***** Extrait
Vous avez un projet ?

Avez-vous des problèmes de performance ?

Publié le 2 juin 2020
scroll
N’oubliez pas
de partager
cet article

Quand la crise sanitaire impacte les performances de nos applications

La crise sanitaire que nous vivons met à rude épreuve les systèmes d’informations et notamment des composants d’infrastructures plus sollicités qu’en temps normal.

Les services de connexion à distance ou les applications exposées sur internet doivent supporter une très forte hausse de charge d’activité et n’ont pas toujours une architecture et des briques d’infrastructures adaptées.

Ceci engendre dans le meilleur des cas quelques ralentissements et dans les situations extrêmes un arrêt de service.

Les systèmes d’informations étant de plus en plus complexes et les services d’infrastructure toujours plus connectés, il est souvent difficile de déterminer les causes de ces problèmes de performances.

Trop souvent les fournisseurs des solutions vont jouer sur le fait qu’aucun SLA n’a été contractualisé ou bien rejeter la faute sur un autre service d’infrastructure (qui n’a jamais entendu dire que c’était la faute du réseau ?).

Et finalement le client aura perdu du temps, de l’argent et la confiance des utilisateurs.

Adoptons une démarche plus scientifique

Analyser, détecter et corriger des problèmes de performances n’est pas chose aisée et nécessite une approche méthodique et une expertise technique. Pour chaque composant d’architecture nous allons regarder l’activité (nombre d’utilisateurs connectés, nombre de factures saisies…), les ressources (le processeur, la mémoire, les E/S, …) et les niveaux de service (temps de réponse, temps d’attente, temps d’exécution, …).

A partir de ces indicateurs nous pourrons croiser les données pour en extraire des ratios qui mettront en lumière l’impact du nombre d’utilisateurs sur la charge processeur ou le nombre de factures saisies avec le temps d’exécution d’un traitement.

Prenons l’exemple d’un client qui utilise l’application de comptabilité « Lambda ». Cette application est architecturée de manière assez classique avec un service de présentation, un service de traitement et un service d’accès aux données.

En temps normal les utilisateurs de cette application observent parfois des difficultés à consulter certains rapports mais pas au point d’impacter véritablement leur journée de travail.

Après la mise en confinement de la population, l’entreprise a pris la décision de réduire l’activité du service de comptabilité à 2 jours par semaine, spécifiquement les lundi et mardi et en télétravail.

Dès lors l’application Lambda est devenue selon les utilisateurs « inutilisable ». D’après eux la génération des rapports fonctionne uniquement tôt le matin ou tard le soir mais jamais en journée.

Objectivons le ressenti utilisateur

Commence alors le processus de recherche et de résolution du problème.
**********
***** Entrées de données
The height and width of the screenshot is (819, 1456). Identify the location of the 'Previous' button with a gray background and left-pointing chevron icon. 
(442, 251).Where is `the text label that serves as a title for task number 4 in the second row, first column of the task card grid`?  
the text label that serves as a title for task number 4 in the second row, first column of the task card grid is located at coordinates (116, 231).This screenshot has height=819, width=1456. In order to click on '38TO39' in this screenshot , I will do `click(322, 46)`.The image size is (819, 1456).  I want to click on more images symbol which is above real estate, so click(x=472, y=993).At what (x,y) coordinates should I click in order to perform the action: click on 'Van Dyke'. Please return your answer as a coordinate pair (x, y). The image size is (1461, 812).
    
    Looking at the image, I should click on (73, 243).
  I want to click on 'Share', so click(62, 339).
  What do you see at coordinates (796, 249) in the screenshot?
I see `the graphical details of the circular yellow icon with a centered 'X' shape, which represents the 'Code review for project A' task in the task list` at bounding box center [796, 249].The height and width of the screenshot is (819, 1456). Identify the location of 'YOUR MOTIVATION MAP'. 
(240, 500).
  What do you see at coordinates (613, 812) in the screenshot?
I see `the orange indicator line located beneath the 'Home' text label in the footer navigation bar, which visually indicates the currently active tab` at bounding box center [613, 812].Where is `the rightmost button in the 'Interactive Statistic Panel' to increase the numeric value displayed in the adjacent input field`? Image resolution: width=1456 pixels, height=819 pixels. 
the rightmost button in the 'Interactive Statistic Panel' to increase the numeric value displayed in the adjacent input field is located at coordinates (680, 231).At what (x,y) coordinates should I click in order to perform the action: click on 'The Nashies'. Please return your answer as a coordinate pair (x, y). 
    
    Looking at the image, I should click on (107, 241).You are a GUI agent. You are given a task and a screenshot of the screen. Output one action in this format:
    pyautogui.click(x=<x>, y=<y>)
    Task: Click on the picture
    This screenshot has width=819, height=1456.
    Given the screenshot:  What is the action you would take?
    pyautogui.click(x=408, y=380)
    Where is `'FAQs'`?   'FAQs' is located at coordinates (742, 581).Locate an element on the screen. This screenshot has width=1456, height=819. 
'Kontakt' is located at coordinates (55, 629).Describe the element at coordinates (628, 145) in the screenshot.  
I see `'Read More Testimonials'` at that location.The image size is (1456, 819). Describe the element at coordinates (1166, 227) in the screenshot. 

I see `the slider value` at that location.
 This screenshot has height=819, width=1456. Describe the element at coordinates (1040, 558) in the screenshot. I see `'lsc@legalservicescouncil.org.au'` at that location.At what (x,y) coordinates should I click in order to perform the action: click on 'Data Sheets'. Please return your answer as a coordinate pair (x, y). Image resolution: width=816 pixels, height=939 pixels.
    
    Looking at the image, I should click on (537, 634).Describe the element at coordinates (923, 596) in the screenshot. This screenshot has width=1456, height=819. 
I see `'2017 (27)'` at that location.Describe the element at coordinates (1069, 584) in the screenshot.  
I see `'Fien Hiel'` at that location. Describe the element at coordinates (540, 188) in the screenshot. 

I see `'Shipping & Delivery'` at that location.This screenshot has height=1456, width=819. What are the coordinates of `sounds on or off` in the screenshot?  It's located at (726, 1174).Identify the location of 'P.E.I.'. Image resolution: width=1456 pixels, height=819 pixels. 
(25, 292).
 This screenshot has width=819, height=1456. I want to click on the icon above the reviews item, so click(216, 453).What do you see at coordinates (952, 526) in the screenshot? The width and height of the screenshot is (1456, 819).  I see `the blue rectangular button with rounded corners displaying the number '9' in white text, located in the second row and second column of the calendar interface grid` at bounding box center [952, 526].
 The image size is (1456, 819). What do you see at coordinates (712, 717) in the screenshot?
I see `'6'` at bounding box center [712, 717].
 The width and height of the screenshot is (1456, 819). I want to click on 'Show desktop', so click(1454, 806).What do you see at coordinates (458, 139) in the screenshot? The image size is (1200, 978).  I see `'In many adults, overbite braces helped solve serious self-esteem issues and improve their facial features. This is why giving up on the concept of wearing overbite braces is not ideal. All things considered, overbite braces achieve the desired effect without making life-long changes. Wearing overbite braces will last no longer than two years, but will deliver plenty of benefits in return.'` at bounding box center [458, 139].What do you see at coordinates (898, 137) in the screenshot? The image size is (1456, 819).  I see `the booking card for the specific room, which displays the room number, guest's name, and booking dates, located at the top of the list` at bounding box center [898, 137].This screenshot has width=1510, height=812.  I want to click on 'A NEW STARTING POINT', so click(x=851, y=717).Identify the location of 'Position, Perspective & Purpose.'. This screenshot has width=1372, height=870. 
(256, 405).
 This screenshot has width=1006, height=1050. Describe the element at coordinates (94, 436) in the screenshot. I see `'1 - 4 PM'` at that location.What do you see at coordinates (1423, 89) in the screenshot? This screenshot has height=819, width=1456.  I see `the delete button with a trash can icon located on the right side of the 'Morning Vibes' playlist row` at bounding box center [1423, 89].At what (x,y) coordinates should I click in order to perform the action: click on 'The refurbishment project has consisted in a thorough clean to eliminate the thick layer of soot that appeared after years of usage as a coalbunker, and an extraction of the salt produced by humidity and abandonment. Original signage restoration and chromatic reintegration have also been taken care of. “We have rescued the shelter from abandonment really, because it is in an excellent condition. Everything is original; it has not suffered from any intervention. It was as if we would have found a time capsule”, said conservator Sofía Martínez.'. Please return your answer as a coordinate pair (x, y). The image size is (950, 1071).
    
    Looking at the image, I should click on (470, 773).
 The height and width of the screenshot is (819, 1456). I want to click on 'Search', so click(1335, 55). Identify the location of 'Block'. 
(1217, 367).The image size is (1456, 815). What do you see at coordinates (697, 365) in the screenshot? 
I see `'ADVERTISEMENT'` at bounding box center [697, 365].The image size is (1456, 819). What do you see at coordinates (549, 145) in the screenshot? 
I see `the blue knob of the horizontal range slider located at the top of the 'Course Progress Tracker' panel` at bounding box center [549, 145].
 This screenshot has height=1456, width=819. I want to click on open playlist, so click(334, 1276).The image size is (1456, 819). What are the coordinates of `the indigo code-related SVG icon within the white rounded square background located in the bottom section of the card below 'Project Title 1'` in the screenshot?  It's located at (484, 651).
**********
**Exercice court:**
Extrayez de l'article sur les performances des applications, s'il vous plaît, le passage allant de « Adoptons une démarche » jusqu'à « d’exécution d’un traitement. », sans rien y changer. La liste qui précède n'a aucun lien avec l'article sur les performances des applications.

**Résultat:**
Adoptons une démarche plus scientifique

Analyser, détecter et corriger des problèmes de performances n’est pas chose aisée et nécessite une approche méthodique et une expertise technique. Pour chaque composant d’architecture nous allons regarder l’activité (nombre d’utilisateurs connectés, nombre de factures saisies…), les ressources (le processeur, la mémoire, les E/S, …) et les niveaux de service (temps de réponse, temps d’attente, temps d’exécution, …).

A partir de ces indicateurs nous pourrons croiser les données pour en extraire des ratios qui mettront en lumière l’impact du nombre d’utilisateurs sur la charge processeur ou le nombre de factures saisies avec le temps d’exécution d’un traitement.